__Do this__
Please copy the listing below word for word, all of it, and leave the pictures out of your copy.
>> START Record extracts
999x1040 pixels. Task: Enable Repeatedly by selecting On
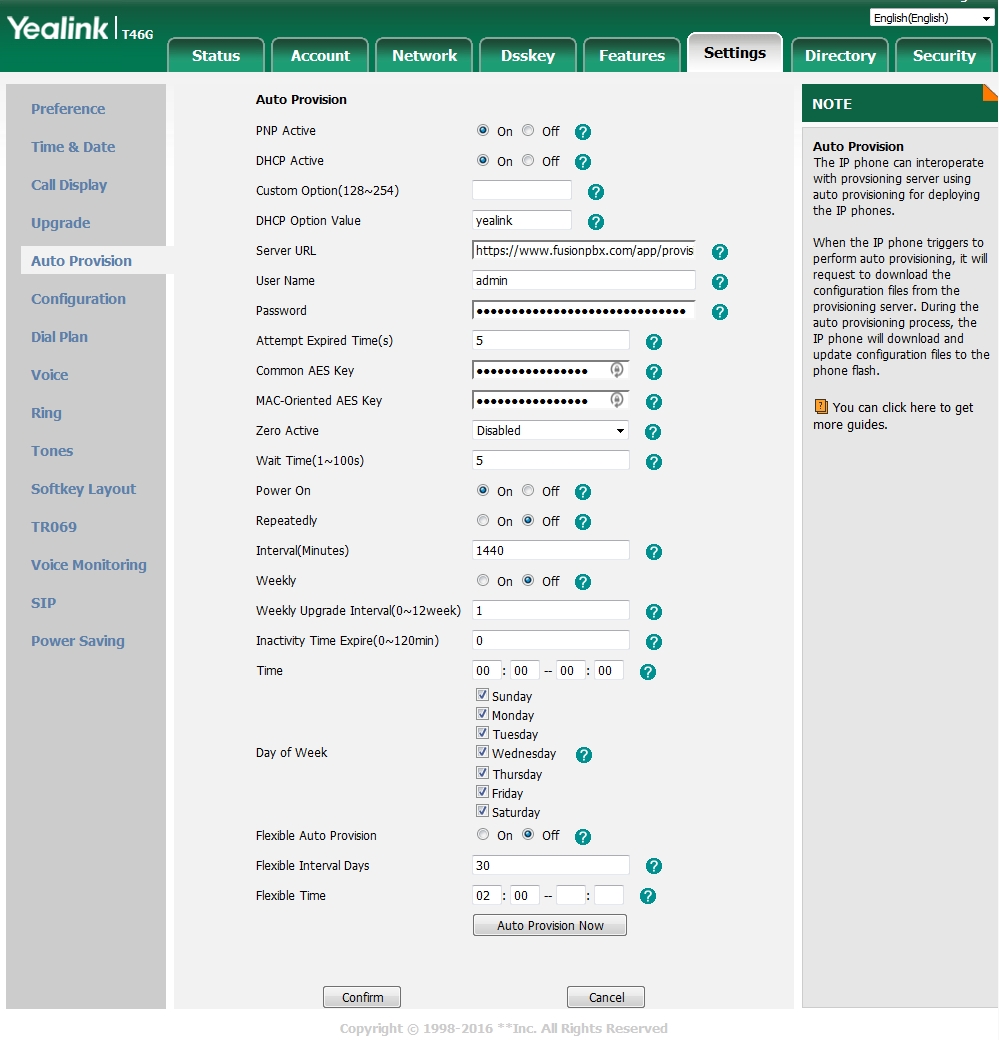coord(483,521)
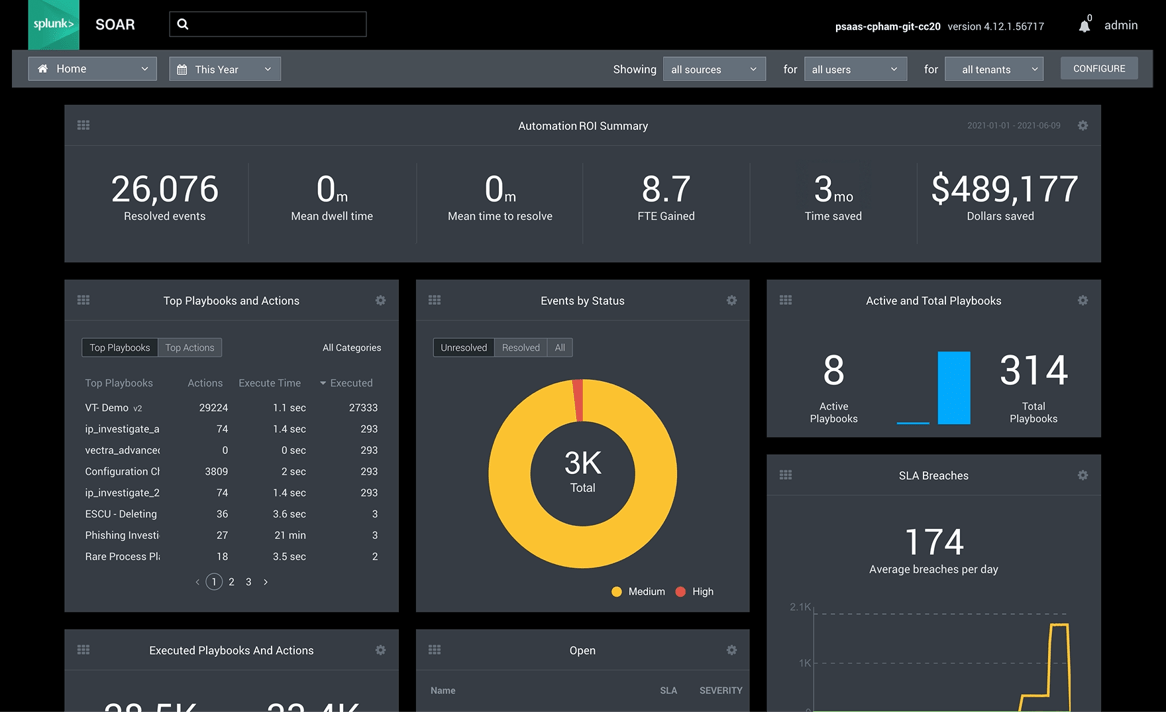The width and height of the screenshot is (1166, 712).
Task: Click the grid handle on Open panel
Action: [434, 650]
>> END Record extracts
__Solution to the problem__
999x1040 pixels. Task: Enable Repeatedly by selecting On
coord(483,521)
The width and height of the screenshot is (1166, 712).
Task: Click the grid handle on Open panel
Action: [434, 650]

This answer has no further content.